It’s that time of year again, the WWDC lottery is now open! In line with expectations, Apple this week announced that this years WWDC event will be returning for a second year at the McEnery Convention Center in San Jose, California with this years event running between 4-8 June. As last year, tickets are being sold by random selection with registration open until this Thursday (the 22nd) at 10:00am PDT so make sure you register now to get your name into the draw if you’re warning to go. On top of this if you ARE planning on being in San Jose area during that week and aren’t lucky enough to get a WWDC ticket (or maybe even if you are), AltConf is also going to be returning as free, community-driven alternative to Apple’s WWDC event. Check out the link for more details.
With months focusing on designing, building, polishing and testing your app, it’s all too easy to focus on the development aspsects and neglect the marketing and promotion activities that are essential to a successful app launch. With this in mind, @kenyarmosh has put together 10 app marketing tips to help boost the chances of success for your next app launch.
With the introduction of the re-vamped app store in iOS 11 along with enhanced app previews, the abilitiy to prompts users for a reviews and the ability for developers to respond to reviews via the store, @christiehunter investigates whether these changes have had any appreciable impact on the star ratings received by apps within the store and looks to see whether there are any lessons to be learnt.
Most of the time when working in Swift, you won’t need to worry about the underlying memory layout of your collection types but as you move down to lower-level APIs or start interacting with C code, the underlying memory considerations become increasingly important. @gregheo takes a look at three important concepts when it comes to the memory layout of Swift collection types: size, stride and alignment and provides some useful tips on how to find out more information using Swift’s
Creating unintended retain cycles when using closures as callbacks is all to easy, after all we’re all human and remembering to write
[weak self] everywhere is just too easy to forget.

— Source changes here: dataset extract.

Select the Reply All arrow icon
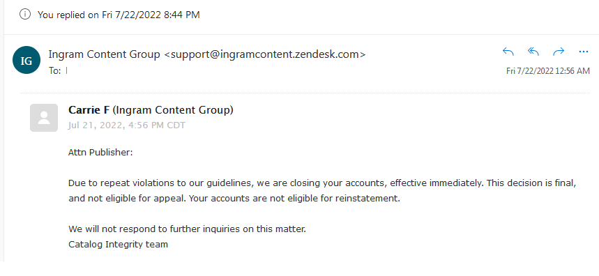599x276 pixels. [x=533, y=52]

However, @olegdreyman has a nice technique using the power of Swift’s type system and generics that might save you from some of this pain.

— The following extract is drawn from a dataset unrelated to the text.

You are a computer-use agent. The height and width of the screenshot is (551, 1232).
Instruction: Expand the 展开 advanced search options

With Apple’s new Swift NIO framework released a little less than a month ago and rapidly growing in poularity @helje5 has written a great introduction to the new framework showing you how to build an Express.js-like micro framework in around 350 lines of code!
Xcode’s debugger is one of the most powerful tools at your disposal for tracking down those pesky bugs and understanding how to use it well can save countless hours in head scratching and rebuilding your code. In this article @v_pradeilles walks you through some of Xcode’s more powerful debugging features including contitional breakpoints, watchpoints and more.
@LisaDziuba is back with a roundup of January and February’s best tips, tricks and advice from the iOS community on Twitter. There’s some gems in here so it’s definitely worth having a look through.
In this, the latest public episode of Swift Talk, @chriseidhof and @floriankugler dig into the lower levels of Swift, with a look at how to use C functions and Swift’s pointer classes to read and process the contents of a file. Great stuff!
In this talk, Vapor cofounder @LogMaestro discusses ‘Representables’ – an approach for API design that lets you build flexible public APIs without sacrificing the control of your internal implementation.